Most financial advice is geared toward people who are struggling to reach their financial goals. But if you've already reached your goals, what should you do next?
The assumption that many people make is that if you hit some magic number with your net worth, you'll be able to stop worrying about money and simply coast off your assets for the rest of your life. Yet if you take that attitude, you could miss out on some opportunities that could not only make your qualify of life better but also benefit your loved ones for generations to come. Take a look at these five tips and consider whether and how they match up against your personal values.
Tip 1: Take care before boosting your expectations. The tough thing about setting long-term financial goals is that by the time the long run rolls around, your expectations may be completely different. So if you've been fortunate enough to meet your initial goals successfully, the temptation to reach higher for more ambitious wealth goals can be hard to resist.
For instance, in the mid-2000s, stocks had largely recovered from the tech bust, and old-economy stocks were thriving. In particular, homebuilders Hovnanian Enterprises, Inc. (NYSE:HOV) and Beazer Homes USA, Inc. (NYSE:BZH) had taken advantage of the soaring housing market to reach all-time highs. Related financial companies also did well, with title insurer Old Republic International Corporation (NYSE:ORI) and mortgage insurer MBIA Inc. (NYSE:MBI) having gained from housing activity.
Investors who rode those stocks higher faced a choice in 2006 and 2007: Scale back to lock in gains or double-down to seek a more luxurious lifestyle.
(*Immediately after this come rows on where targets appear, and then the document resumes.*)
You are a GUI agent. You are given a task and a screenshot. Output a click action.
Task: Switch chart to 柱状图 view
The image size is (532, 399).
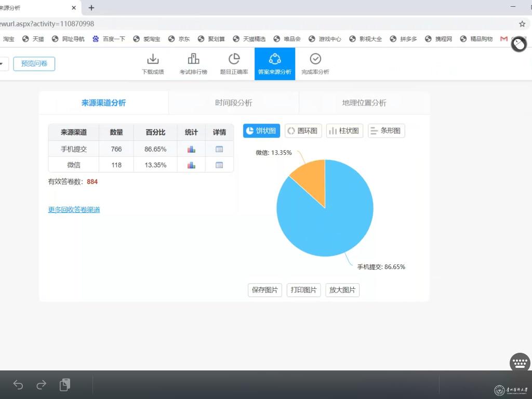point(344,131)
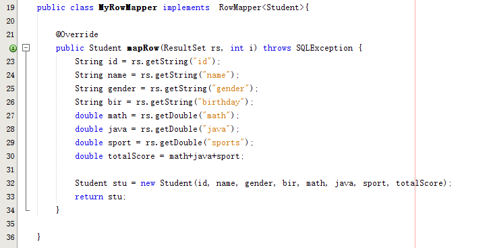This screenshot has height=248, width=495.
Task: Click the return stu statement
Action: [100, 197]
Those who were aggressive ended up right in the middle of the market meltdown. The lesson: If the reasons for your initial goals are still valid, don't put your life savings at risk unless you have legitimate new goals to pursue.
Tip 2: Consider whether you're the giving type. Rich people struggle with whether to leave wealth to their heirs. Although self-made millionaires like the idea of their children and grandchildren not having to start at the bottom, they also don't want to quash the natural ambition their descendants have.
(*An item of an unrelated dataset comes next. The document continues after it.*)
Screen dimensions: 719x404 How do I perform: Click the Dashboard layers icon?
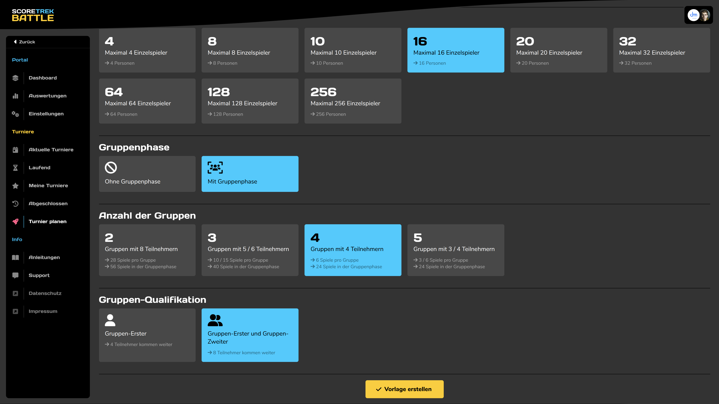tap(15, 78)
One good compromise is to give in tax-smart ways. For instance, gifts for education don't incur gift tax as long as they're made directly to the college or other institution. Also, by giving appreciated stock to loved ones in low tax brackets, you may be able to save on capital gains taxes.
Tip 3: Kill two birds with one stone. If you like to give money to charity but also want to provide income for yourself or your loved ones, then a charitable trust may be the right answer for you. With a charitable remainder trust, you can donate appreciated stocks and other investments to the trust, with provisions to pay chosen beneficiaries a certain amount or percentage of the trust assets each year. Whatever's left when those beneficiaries pass away then goes to the charity of your choice. Even better, some charitable trusts let you get a tax deduction right now for the value of the charitable gift -- even though the charity won't get the money for years to come.